PAULO HENRIQUE BRAGA
DA REDAÇÃO

Um grupo de pessoas ligadas ao movimento negro abandonou os "rodeios" ideológicos da esquerda e está vendo em Celso Pitta a primeira oportunidade concreta de chegar ao poder.
Há cerca de quatro meses funciona no centro de São Paulo um comitê que busca aumentar o apoio a Pitta entre os negros.
"A idéia é que, desta vez, as pessoas da comunidade negra vão ter a total participação no poder", diz José Roberto Degolação, um dos coordenadores do grupo Total Participação e membro do comitê central da campanha.

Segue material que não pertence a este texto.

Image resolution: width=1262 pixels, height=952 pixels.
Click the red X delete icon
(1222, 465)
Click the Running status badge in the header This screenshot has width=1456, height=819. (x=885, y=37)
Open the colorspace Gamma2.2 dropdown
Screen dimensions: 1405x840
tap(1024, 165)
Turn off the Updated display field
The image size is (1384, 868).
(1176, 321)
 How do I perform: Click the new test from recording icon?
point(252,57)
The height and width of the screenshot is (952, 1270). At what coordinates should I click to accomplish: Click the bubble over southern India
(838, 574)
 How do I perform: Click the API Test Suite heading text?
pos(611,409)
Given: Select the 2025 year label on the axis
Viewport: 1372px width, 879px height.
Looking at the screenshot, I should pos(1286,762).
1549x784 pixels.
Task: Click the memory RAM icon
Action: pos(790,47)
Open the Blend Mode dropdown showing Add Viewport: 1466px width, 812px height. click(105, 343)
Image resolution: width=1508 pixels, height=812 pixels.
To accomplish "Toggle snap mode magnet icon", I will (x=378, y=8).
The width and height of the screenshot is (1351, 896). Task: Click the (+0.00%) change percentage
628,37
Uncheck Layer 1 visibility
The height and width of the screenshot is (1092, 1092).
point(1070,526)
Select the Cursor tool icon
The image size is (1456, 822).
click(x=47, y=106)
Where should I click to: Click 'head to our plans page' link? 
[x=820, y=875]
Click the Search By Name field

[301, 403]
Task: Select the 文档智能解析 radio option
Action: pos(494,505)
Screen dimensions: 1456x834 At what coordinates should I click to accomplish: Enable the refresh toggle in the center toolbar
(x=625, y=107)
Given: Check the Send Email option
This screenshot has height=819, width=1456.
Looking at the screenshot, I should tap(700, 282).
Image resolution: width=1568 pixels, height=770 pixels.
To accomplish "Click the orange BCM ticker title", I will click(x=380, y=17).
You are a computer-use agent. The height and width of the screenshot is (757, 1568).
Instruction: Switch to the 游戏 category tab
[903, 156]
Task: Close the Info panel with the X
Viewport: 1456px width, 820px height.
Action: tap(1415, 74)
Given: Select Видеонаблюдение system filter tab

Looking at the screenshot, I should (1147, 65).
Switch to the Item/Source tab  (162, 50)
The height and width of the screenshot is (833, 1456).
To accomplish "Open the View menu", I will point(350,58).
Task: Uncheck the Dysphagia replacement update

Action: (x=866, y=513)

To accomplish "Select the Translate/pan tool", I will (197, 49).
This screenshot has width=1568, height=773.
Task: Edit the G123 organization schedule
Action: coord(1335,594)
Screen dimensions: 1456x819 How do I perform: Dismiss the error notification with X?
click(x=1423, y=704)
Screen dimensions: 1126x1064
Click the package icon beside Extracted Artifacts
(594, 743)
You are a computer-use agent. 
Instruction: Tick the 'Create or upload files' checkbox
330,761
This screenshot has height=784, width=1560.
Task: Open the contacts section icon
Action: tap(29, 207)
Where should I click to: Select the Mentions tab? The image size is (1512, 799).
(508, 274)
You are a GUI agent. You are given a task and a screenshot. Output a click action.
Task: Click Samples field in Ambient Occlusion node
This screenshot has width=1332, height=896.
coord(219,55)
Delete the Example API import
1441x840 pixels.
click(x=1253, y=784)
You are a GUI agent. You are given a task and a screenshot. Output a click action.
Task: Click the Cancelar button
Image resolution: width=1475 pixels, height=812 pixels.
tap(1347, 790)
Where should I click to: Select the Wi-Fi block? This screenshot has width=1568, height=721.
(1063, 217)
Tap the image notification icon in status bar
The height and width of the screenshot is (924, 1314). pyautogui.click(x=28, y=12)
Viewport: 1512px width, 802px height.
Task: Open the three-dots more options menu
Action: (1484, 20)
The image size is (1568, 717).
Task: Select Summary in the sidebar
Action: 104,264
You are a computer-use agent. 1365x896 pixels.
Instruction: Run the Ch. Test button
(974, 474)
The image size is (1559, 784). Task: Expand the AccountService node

Sociólogo, ele trabalhou na Prefeitura de Diadema após a vitória do PT na cidade, em 82. Seu apartamento, na avenida São João (região central de São Paulo), funciona hoje como sede do comitê de apoio a Pitta.
"É como um cavalo que estivesse passando na minha frente, é uma oportunidade de mobilizar a comunidade negra como nunca tivemos antes", afirma o também sociólogo Edson Roberto de Jesus, que coordena o trabalho de campo do grupo.
Jesus, que foi militante do PC do B por mais de dez anos, diz que o apoio a Pitta não é uma mudança ideológica. "Não abandonei as convicções socialistas."
Ele monitora a ação de 104 cabos eleitorais que fazem o corpo-a-corpo com o eleitorado negro na rua e em entidades ligadas à comunidade negra: escolas de samba, festas e eventos em salões de baile, centros de candomblé e umbanda.
Os dois acreditam que uma das causas do avanço de Pitta nas pesquisas é a adesão do eleitorado negro. Para Jesus, a esquerda faz uma discussão "sectária" do racismo e dos problemas da comunidade, e seu discurso não tem penetração.
"Nenhum partido de esquerda discute a questão racial seriamente. O PPB também não faz isso, mas teve sagacidade suficiente para perceber essa necessidade de mudança", afirma.
Degolação, por sua vez, avalia, a partir de sua experiência no PT, que o partido "não dava participação" ao negro.
Segundo Jesus, se Pitta vencer, "o movimento negro vai ter que entrar na discussão de como gerir, participar do poder".
Modelo
Degolação acredita que Celso Pitta tornou-se um referencial para o eleitorado negro das classes mais baixas.
"O camarada tinha antes o modelo do jogador de futebol, todo mundo queria ser Pelé. De repente, Pitta já é uma referência para o eleitorado negro, da periferia, das classes C e D. Isso é irreversível, está mudando a história do Brasil."
Jesus e Degolação acreditam que o eleitorado negro está conseguindo "se enxergar" em Pitta, mas fazem questão de frisar que ele não é um candidato do movimento negro, mas "de São Paulo".
Eles dizem que, se Pitta for eleito, os negros não terão garantia automática de que seus interesses serão defendidos pela administração municipal, mas terão de estar mobilizados para reivindicar.
"Eu não gosto de dizer que, porque ele é negro, vai ajudar a comunidade negra. Se ele fizer creches na periferia, por exemplo, já está ajudando", diz Jesus.